Africa is overwhelmed by the AIDS scourge. Of the 21.8 million deaths caused by HIV/AIDS since the virus beginnings, four-fifths have occurred in sub-Saharan Africa. And news on April 19 that the international drug industry dropped a lawsuit against South Africa that aimed to prevent the country from importing patented drugs more cheaply has put Africas AIDS crisis into sharper focus. Surely, other health problems have caused the continent considerable problems. But no other epidemic has more glaringly exposed the shortfalls in Africas health infrastructure.

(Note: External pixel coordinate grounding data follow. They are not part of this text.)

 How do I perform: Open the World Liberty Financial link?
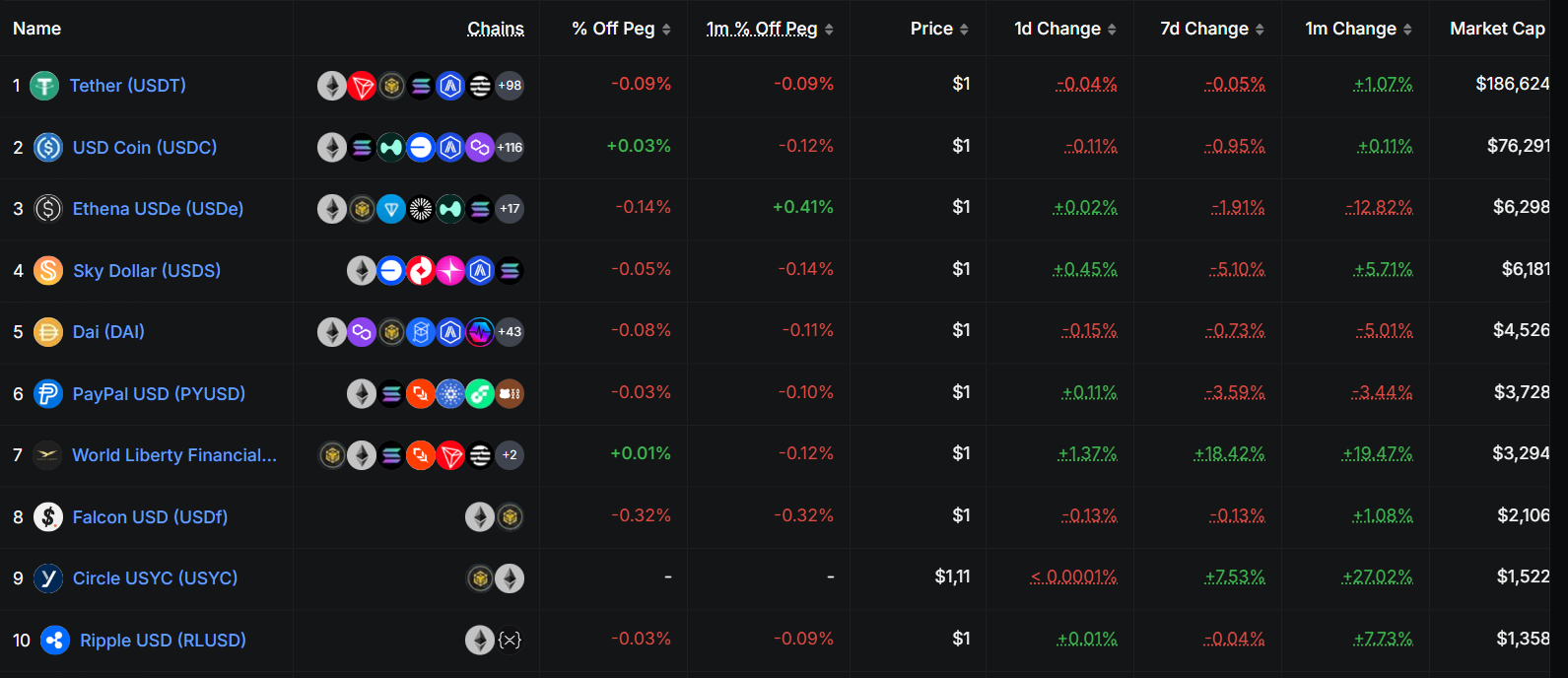coord(174,455)
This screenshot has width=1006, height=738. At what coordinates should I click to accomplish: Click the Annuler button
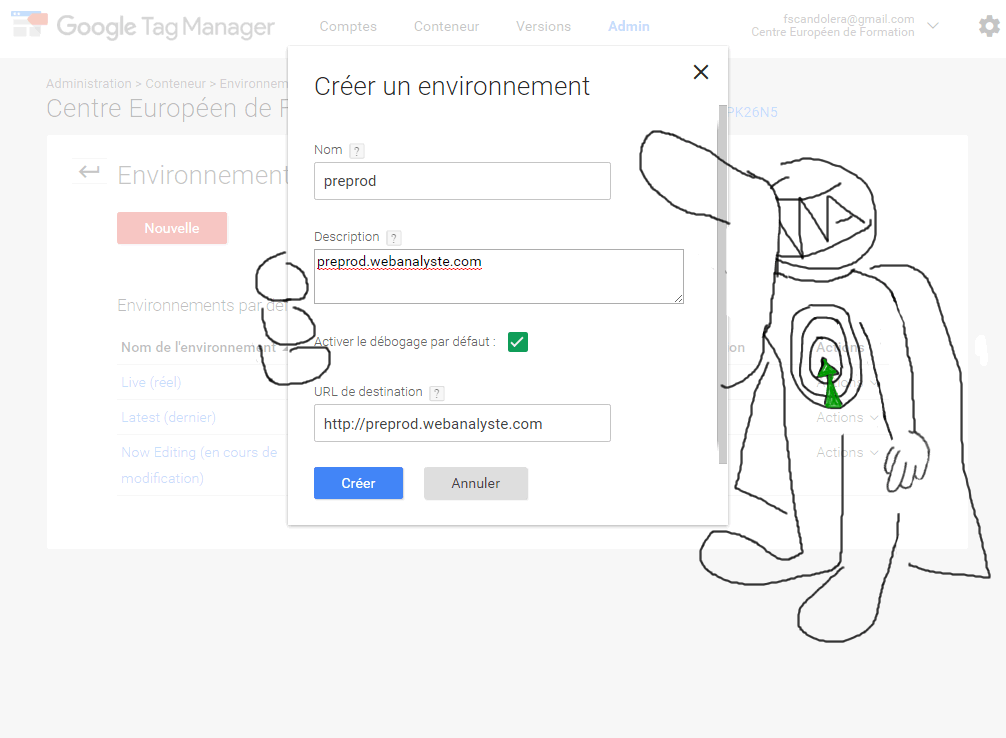[x=475, y=483]
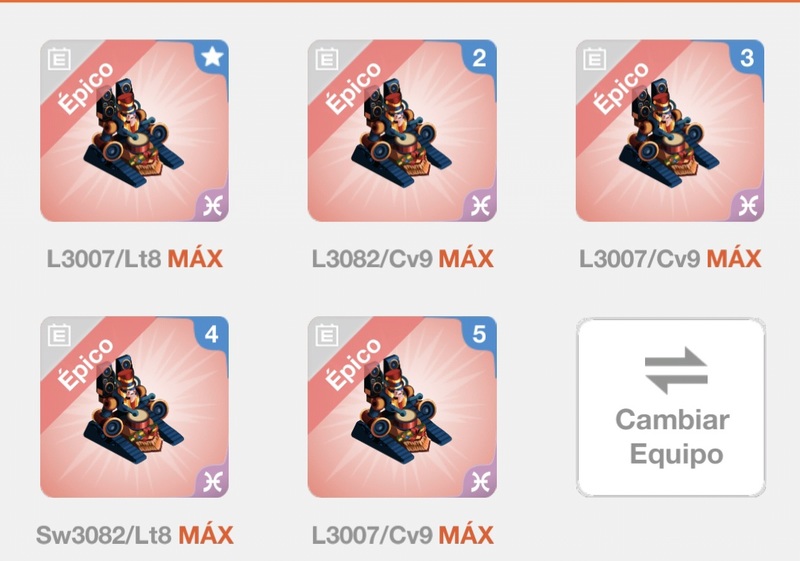This screenshot has height=561, width=800.
Task: Click the L3007/Lt8 MÁX label
Action: (135, 259)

To put the proportions of the epidemic in perspective, consider that more people have died from AIDS over the past 20 years than from any other disease in human history, and more than 25 million Africans are infected. The cruel implication is that the virus is undermining the continent´s prospects for emerging from poverty. And that poverty, in turn, functions as a virtual catalyst for the epidemic by limiting the continent´s ability to contain it.

The question remains, however, what should be done? Some governments have done a courageous and laudable job of acknowledging and dealing effectively with their AIDS crisis. Uganda, for example, has succeeded in lowering infection rates from 14 percent in 1989 to 8 percent by 1997, mostly by employing a public-awareness campaign.

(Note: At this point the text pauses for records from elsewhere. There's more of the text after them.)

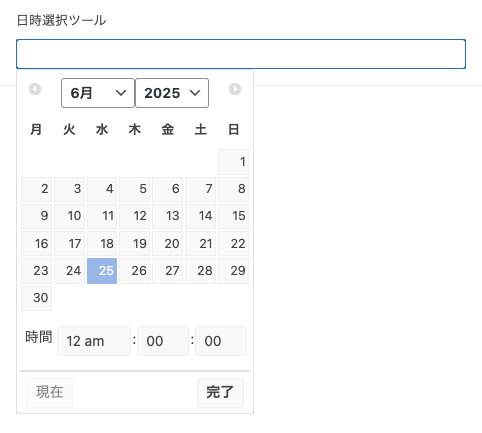Select date 10 on the calendar
This screenshot has height=433, width=482.
coord(69,216)
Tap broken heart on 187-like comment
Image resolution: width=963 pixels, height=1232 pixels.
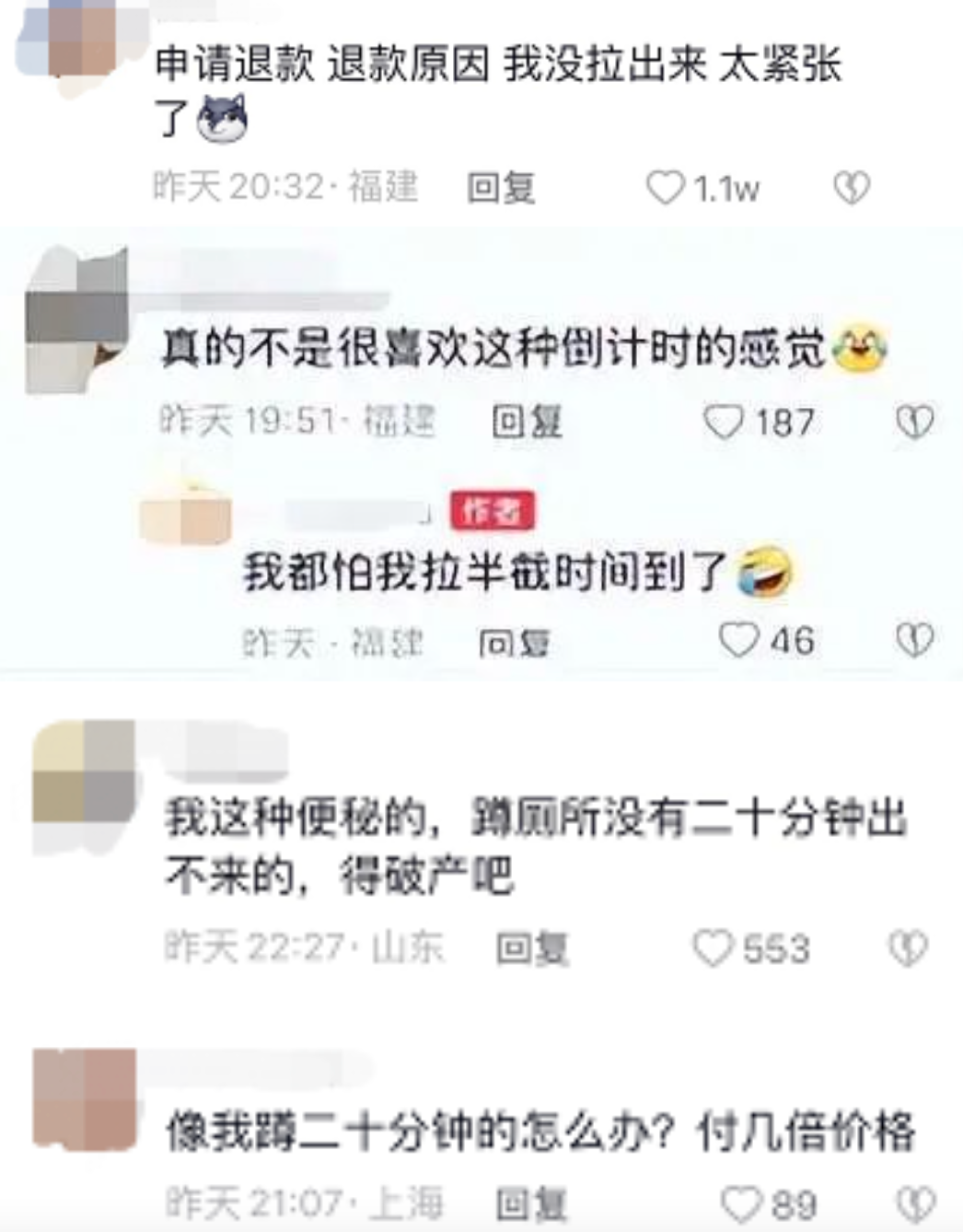915,421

Still, the lawsuit against South Africa, where 4.7 million are infected with the disease, has generated considerable attention on the potential role of pharmaceutical companies. Drug companies have been trying to fight a new law, which would have allowed South Africa to import brand name drugs from other countries at a lower cost than would have been possible through a direct purchase from the manufacturer. The industry´s decision to drop the lawsuit has been hailed as a victory by many AIDS activists. But now, a sobering reality is setting in.

South Africa always had the option of importing cheaper, generic versions of AIDS drugs, but failed to do so. The government has also failed to launch a serious education or AIDS containment campaign. Although many activists have been calling for poor countries´ rights to break patents, effective solutions can be found by playing by the rules.

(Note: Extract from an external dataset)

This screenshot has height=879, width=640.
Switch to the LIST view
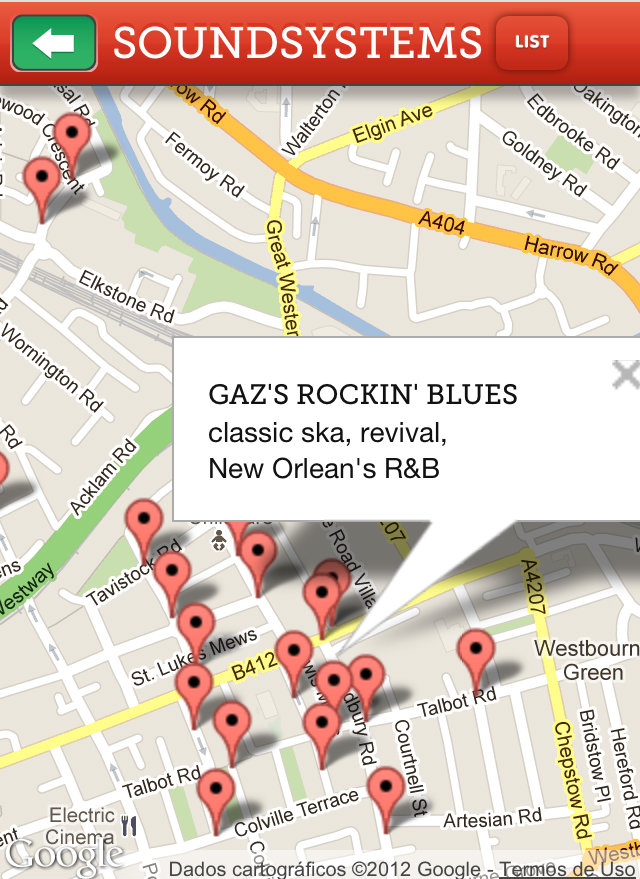pos(531,42)
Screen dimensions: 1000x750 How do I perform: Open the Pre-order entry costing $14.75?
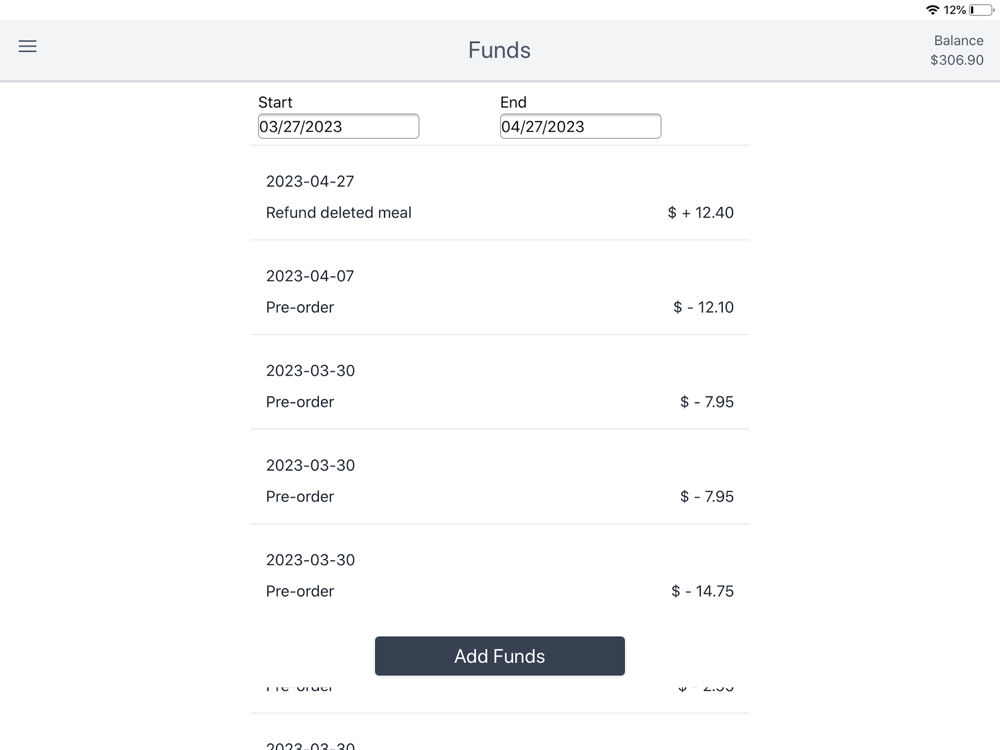tap(300, 591)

Just what do international rules entail? According to the Agreement on Trade-Related Aspects of Intellectual Property Rights, better known as Trips, countries have the option of applying for licenses to produce generic versions of patented drugs. One of the reasons this compulsory licensing hasn´t been widely exercised is because many developing countries know they can´t afford even generic versions of AIDS drugs. But another more sinister reason is that the Clinton administration, while professing to feel Africa´s pain, aggressively threatened to retaliate, sometimes with sanctions, against countries that sought compulsory licensing. Fortunately, this government-for-hire era appears to be over. The Bush administration said in February it won´t raise objections to compulsory licensing in poor countries.

The U.S. government could also start auctioning off its own research and development to the private sector. Currently, this publicly funded research is usually turned over free of charge to pharmaceutical companies. But, if sold, the proceeds from these auctions could, for example, be funneled back to a fund for AIDS in Africa or to AIDS research. Also, the length of patents may need to be reevaluated. After all, these are determined by bureaucrats not market forces.

Some drug companies have offered to provide African countries with drugs which prevent pregnant, HIV-positive women mothers from infecting their babies. Through tax credits and some government assistance, the private and public sector can play a crucial role in fighting the AIDS epidemic. The future of an entire continent of people is at stake.